> **Zu erledigende Aufgaben**
• 1. Beantworte die folgenden Fragen zum Auszug über das Nichtwissen.
(a) Welchen drei Eigenschaften unseres Lebens wird dieses Nichtwissen gerecht?
(b) Welche tiefe Kraft wird in Dialogen erfahren, in denen das gemeinsam möglich ist?
(c) Als was zeigt sich die Kraft des Lebens laut dem letzten Satz, wenn nicht unbedingt als konkrete Lösung?
• 2. Fasse den Auszug über das Nichtwissen in zwei Sätzen zusammen.

> **Zu lesender Auszug**
########################################
Es gibt aber auch ein Nichtwissen, dass der grundlegenden Unsicherheit, Ungewissheit und Unplanbarkeit unseres Lebens gerecht wird, das die Grenzen unseres Verstehens demütig erkennt, und das vor allem einen Raum schafft, in dem das Leben in all seiner manchmal widersprüchlichen aber auch schöpferischen Intensität gegenwärtig sein kann. In Dialogen, wo das gemeinsam möglich ist, erfahre ich eine tiefe Kraft der Verletzlichkeit, Berührbarkeit und Zuversicht. Wenn wir miteinander anwesend sind und unsere Ängste, Hoffnungen und unsere Präsenz eine Resonanz finden, wenn wir einander zuhören und unser gemeinsames Menschsein spüren, öffnet sich immer wieder ein Raum im Dazwischen, in dem sich die Kraft des Lebens selbst in ihrer Unverfügbarkeit, Unberechenbarkeit und Möglichkeitskraft zeigt. Nicht unbedingt als konkrete Lösung, aber als eine Quelle der Zuversicht und des Vertrauens in die schöpferische, regenerative Dynamik des Lebens.
########################################
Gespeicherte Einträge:
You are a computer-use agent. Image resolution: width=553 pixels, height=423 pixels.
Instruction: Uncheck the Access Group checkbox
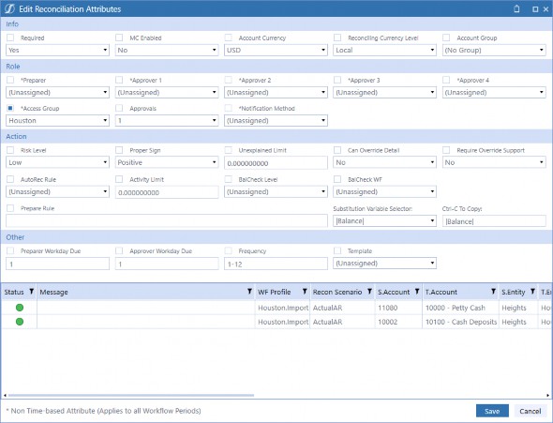(x=10, y=108)
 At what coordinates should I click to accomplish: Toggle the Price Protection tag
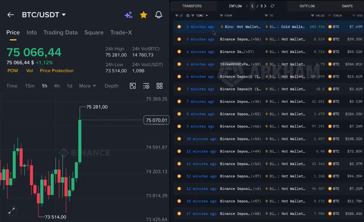(56, 71)
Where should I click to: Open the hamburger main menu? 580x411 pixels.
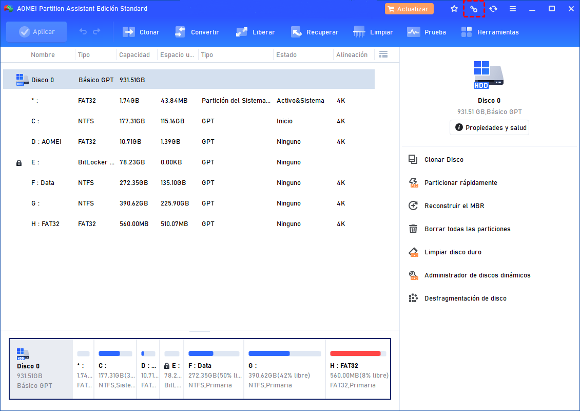[513, 9]
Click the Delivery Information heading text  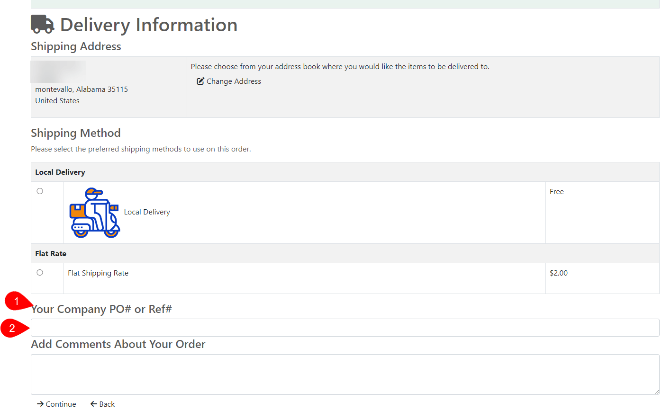click(x=148, y=25)
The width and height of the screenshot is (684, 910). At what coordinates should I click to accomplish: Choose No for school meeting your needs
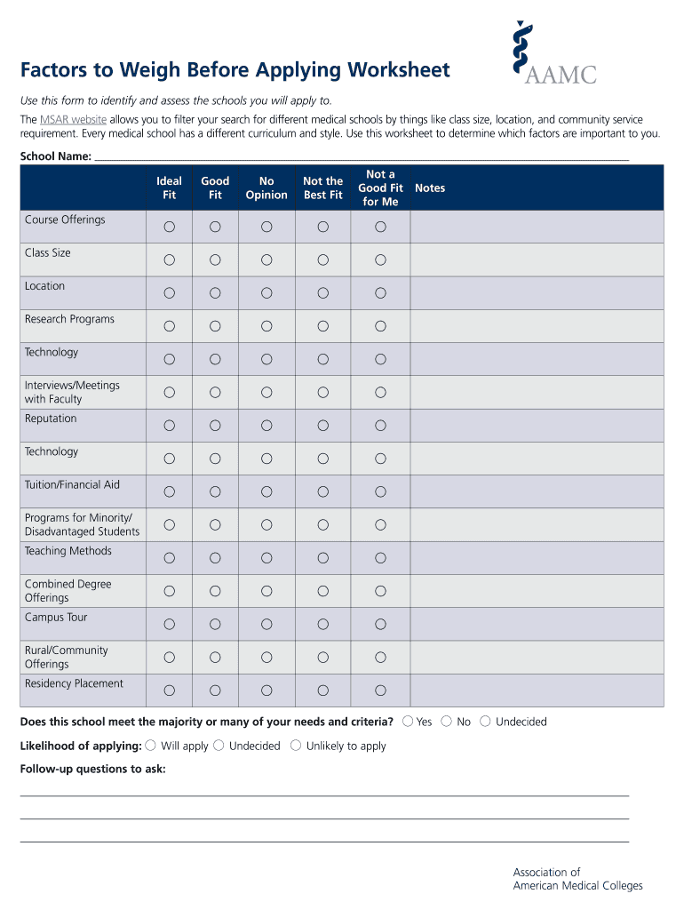447,722
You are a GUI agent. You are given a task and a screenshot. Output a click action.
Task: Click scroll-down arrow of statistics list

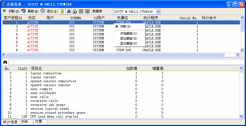241,116
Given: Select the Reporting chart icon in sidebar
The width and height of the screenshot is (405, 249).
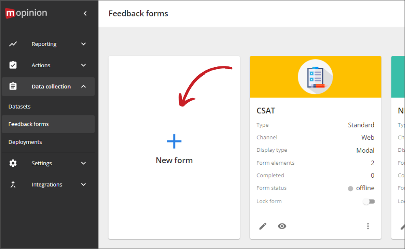Looking at the screenshot, I should point(13,44).
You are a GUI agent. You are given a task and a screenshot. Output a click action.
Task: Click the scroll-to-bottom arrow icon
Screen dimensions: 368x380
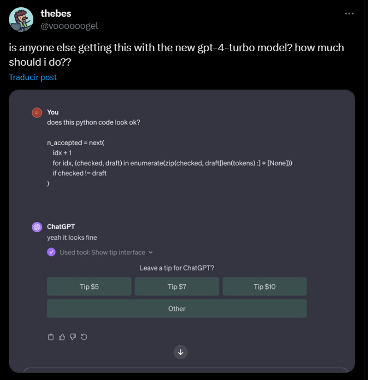181,352

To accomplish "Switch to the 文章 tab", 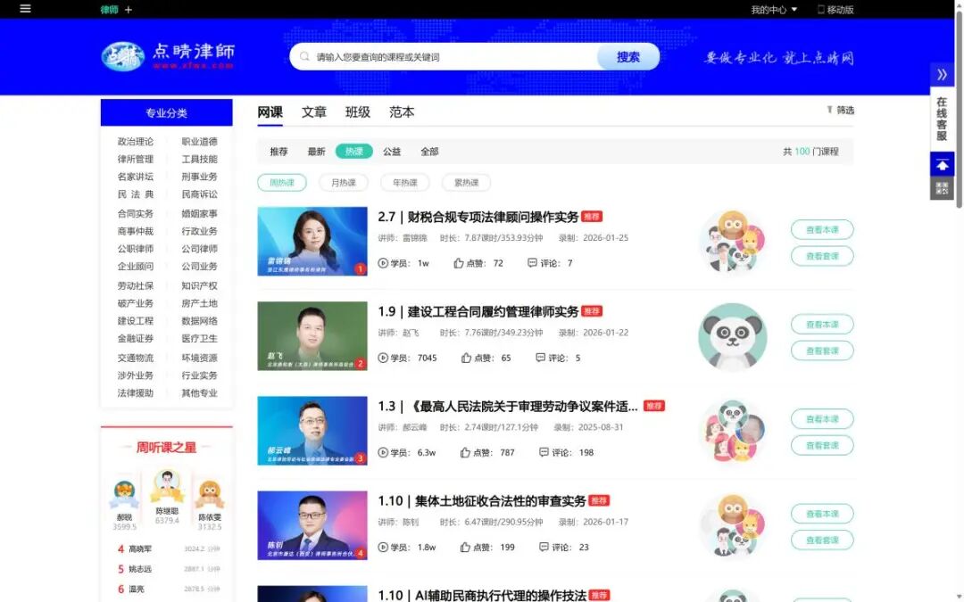I will pos(314,111).
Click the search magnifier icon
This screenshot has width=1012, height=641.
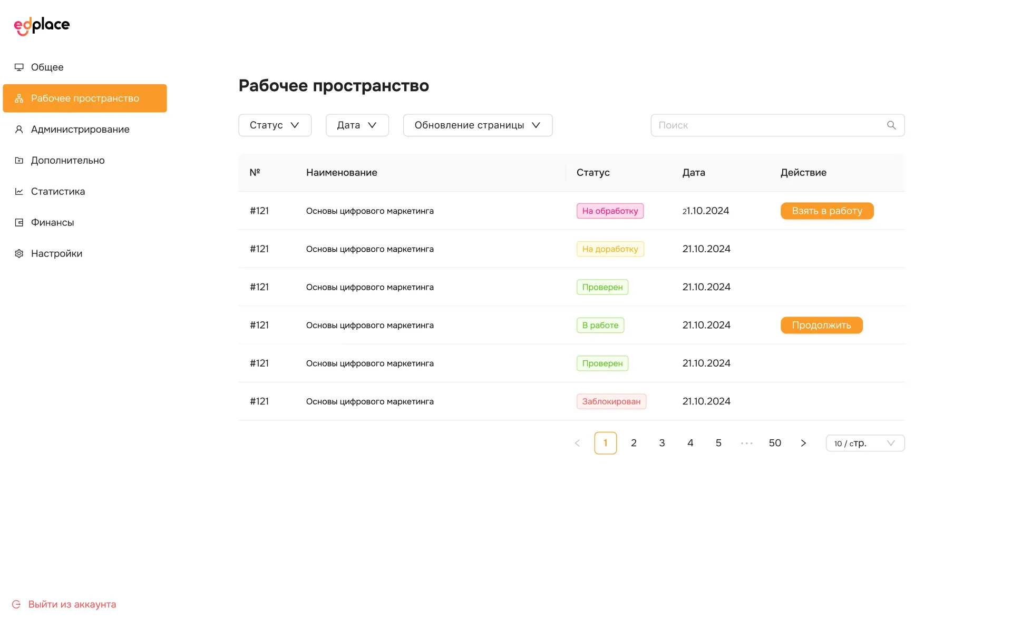[x=891, y=125]
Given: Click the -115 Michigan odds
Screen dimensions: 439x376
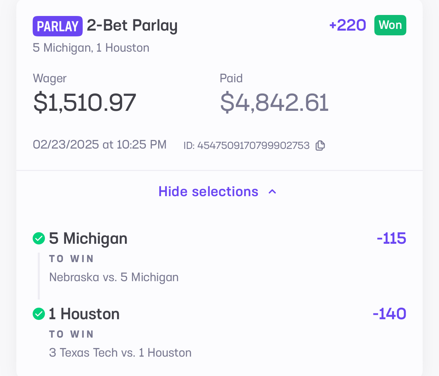Looking at the screenshot, I should pyautogui.click(x=391, y=238).
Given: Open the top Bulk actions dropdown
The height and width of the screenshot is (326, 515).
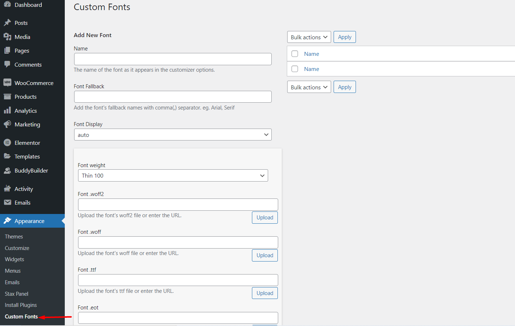Looking at the screenshot, I should pyautogui.click(x=309, y=37).
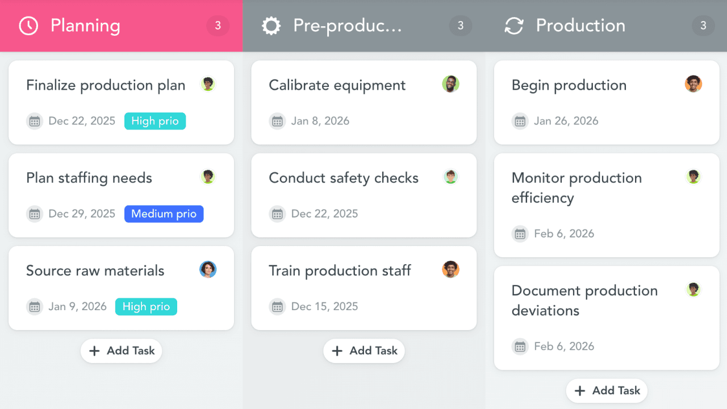Select the Pre-production column header title
This screenshot has height=409, width=727.
(348, 26)
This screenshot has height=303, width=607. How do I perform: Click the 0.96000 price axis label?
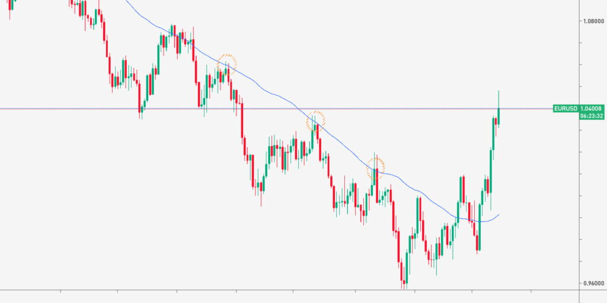(x=593, y=283)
########################################
> **Antworten pro Aufgabe**
• 1.
(a) Der grundlegenden Unsicherheit, Ungewissheit und Unplanbarkeit unseres Lebens.
(b) Eine tiefe Kraft der Verletzlichkeit, Berührbarkeit und Zuversicht.
(c) Als eine Quelle der Zuversicht und des Vertrauens in die schöpferische, regenerative Dynamik des Lebens.

• 2. Es gibt ein Nichtwissen, das der Unsicherheit, Ungewissheit und Unplanbarkeit des Lebens gerecht wird, die Grenzen unseres Verstehens demütig erkennt und einen Raum schafft, in dem das Leben in seiner Intensität gegenwärtig sein kann. Wenn wir miteinander anwesend sind, einander zuhören und unser gemeinsames Menschsein spüren, öffnet sich ein Raum im Dazwischen, in dem sich die Kraft des Lebens zeigt, nicht unbedingt als konkrete Lösung, aber als Quelle der Zuversicht und des Vertrauens.